* **Aim of the exercise**:
Repeat the entries in the stretch from the line containing "Task: Click the text" through the line containing "Action: click(x=927, y=114)", swapping "computer-use agent" for "GUI agent" and leaving everything else unchanged.

#####

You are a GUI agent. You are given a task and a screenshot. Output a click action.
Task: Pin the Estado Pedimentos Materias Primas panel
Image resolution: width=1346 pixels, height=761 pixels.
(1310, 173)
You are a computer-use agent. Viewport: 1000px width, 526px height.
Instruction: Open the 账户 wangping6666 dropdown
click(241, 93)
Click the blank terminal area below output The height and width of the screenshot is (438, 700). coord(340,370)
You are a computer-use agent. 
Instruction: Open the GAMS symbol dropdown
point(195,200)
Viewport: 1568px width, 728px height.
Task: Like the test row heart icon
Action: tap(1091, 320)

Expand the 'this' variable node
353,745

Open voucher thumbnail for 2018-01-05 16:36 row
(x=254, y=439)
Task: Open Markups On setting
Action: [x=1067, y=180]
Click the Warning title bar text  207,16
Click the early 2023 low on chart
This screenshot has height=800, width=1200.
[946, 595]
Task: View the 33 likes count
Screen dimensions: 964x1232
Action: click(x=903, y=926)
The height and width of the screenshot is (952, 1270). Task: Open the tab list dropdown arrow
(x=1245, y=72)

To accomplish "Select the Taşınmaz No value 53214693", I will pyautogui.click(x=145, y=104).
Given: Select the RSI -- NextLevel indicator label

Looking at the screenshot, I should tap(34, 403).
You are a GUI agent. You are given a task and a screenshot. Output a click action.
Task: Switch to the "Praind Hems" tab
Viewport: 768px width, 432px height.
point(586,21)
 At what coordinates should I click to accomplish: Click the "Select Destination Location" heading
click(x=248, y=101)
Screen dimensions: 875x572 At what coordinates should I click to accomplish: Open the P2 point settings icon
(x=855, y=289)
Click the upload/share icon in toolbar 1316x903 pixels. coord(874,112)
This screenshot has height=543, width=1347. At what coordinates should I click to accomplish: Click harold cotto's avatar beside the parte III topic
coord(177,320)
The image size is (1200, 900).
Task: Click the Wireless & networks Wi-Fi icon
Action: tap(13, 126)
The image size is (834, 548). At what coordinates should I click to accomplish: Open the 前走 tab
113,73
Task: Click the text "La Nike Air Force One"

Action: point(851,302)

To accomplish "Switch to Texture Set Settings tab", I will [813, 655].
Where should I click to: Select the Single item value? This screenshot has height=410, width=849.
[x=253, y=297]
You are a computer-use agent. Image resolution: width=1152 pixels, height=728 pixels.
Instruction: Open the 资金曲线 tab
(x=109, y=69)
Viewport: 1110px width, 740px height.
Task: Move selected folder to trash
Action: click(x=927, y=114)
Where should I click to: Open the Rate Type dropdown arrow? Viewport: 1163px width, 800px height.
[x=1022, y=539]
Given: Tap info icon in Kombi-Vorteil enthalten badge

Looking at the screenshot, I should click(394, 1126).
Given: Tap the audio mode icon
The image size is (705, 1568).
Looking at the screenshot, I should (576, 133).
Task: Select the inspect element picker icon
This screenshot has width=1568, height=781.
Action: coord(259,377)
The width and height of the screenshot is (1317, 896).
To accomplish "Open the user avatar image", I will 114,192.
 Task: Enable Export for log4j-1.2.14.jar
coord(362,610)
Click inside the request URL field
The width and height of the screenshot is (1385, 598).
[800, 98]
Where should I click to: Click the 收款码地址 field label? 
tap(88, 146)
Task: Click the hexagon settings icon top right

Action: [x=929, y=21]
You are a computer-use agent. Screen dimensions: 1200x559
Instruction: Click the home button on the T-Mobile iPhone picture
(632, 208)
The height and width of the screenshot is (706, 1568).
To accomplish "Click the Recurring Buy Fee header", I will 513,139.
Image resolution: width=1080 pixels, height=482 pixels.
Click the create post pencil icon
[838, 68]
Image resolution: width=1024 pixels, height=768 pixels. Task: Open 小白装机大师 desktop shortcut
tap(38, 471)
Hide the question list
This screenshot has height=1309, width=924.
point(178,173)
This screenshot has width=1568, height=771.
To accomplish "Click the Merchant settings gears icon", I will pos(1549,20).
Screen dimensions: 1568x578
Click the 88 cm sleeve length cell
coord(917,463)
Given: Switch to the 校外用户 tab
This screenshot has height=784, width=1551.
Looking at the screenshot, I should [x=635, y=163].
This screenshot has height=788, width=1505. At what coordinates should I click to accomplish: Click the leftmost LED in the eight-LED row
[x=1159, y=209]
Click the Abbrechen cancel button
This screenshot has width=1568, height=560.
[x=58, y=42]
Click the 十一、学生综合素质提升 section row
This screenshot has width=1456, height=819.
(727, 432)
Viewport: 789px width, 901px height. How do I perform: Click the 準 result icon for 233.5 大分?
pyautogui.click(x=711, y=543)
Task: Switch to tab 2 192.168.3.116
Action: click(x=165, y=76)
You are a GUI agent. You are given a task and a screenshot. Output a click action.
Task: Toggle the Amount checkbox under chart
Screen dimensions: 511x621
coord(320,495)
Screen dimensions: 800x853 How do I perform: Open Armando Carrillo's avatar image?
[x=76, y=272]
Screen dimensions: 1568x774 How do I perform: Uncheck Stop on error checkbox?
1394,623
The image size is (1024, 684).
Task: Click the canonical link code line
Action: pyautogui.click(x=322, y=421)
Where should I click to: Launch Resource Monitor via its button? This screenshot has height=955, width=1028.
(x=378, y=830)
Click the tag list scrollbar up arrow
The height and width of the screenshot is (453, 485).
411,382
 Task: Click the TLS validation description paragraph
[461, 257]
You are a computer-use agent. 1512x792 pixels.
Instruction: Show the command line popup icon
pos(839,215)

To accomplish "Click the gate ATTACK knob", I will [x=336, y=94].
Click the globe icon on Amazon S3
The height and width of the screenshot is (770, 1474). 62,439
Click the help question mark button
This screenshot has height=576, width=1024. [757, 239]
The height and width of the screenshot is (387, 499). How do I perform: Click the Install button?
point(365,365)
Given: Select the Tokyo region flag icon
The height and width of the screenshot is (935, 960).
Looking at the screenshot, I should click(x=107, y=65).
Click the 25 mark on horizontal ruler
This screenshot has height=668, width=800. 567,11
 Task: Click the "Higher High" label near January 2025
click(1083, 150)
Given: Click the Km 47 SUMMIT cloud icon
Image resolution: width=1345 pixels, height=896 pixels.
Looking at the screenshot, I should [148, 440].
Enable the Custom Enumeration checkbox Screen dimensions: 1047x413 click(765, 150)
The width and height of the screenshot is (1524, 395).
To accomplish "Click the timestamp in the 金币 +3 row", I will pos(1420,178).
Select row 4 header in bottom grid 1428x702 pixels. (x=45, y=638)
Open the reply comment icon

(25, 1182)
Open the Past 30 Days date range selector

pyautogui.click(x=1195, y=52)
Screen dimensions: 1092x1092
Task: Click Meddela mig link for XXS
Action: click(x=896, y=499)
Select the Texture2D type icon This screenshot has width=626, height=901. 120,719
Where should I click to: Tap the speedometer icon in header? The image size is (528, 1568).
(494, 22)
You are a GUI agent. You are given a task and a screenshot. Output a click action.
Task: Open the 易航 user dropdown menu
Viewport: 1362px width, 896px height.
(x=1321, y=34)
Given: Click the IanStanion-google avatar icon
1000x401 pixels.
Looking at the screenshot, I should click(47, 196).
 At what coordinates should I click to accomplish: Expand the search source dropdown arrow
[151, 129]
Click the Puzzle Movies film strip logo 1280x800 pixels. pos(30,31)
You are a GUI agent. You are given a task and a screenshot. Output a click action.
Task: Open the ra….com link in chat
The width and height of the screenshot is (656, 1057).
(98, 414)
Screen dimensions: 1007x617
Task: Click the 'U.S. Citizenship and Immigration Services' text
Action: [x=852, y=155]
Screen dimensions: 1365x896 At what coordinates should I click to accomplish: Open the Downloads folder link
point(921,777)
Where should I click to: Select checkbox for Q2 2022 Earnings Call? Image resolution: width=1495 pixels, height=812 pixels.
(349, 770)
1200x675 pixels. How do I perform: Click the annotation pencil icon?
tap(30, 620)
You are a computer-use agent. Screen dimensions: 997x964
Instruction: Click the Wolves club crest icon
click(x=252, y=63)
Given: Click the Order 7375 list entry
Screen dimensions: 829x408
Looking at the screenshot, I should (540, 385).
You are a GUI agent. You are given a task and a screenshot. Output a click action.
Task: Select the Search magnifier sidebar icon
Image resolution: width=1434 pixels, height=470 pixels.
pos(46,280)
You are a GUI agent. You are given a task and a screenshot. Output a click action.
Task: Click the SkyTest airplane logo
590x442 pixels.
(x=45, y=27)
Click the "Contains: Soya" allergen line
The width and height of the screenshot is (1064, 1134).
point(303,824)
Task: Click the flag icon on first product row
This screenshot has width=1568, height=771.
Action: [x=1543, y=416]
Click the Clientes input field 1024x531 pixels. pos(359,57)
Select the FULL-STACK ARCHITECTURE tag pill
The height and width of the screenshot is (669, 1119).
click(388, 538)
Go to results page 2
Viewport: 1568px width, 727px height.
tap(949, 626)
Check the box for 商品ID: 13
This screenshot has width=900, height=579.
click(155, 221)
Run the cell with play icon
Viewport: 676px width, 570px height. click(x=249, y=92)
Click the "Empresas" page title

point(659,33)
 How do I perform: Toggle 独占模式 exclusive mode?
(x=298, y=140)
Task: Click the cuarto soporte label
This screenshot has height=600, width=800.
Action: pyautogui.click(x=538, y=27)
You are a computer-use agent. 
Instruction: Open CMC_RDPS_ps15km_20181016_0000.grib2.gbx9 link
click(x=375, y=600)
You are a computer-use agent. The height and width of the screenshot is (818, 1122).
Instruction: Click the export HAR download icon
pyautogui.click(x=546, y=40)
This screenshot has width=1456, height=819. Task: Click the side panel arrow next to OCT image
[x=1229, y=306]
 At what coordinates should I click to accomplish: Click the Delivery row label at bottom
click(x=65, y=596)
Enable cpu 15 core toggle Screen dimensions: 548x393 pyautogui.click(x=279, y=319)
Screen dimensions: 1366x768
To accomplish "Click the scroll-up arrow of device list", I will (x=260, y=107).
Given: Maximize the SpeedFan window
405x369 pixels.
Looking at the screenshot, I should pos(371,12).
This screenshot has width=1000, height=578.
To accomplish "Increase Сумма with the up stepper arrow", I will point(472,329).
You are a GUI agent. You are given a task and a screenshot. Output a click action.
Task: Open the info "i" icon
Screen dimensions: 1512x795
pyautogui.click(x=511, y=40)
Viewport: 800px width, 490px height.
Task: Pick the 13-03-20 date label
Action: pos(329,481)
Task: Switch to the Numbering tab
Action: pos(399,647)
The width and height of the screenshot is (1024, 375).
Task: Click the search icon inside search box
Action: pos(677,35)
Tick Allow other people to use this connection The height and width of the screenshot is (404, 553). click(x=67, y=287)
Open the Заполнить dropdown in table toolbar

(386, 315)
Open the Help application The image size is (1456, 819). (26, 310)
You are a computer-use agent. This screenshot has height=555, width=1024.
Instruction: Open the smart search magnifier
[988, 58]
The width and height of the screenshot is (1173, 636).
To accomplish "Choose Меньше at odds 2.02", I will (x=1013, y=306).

#####

* **Worked answer**:
Task: Click the text "La Nike Air Force One"

Action: point(851,302)

To accomplish "Switch to Texture Set Settings tab", I will [813, 655].
Where should I click to: Select the Single item value? This screenshot has height=410, width=849.
[x=253, y=297]
You are a GUI agent. Image resolution: width=1152 pixels, height=728 pixels.
Instruction: Open the 资金曲线 tab
(x=109, y=69)
Viewport: 1110px width, 740px height.
Task: Move selected folder to trash
Action: click(x=927, y=114)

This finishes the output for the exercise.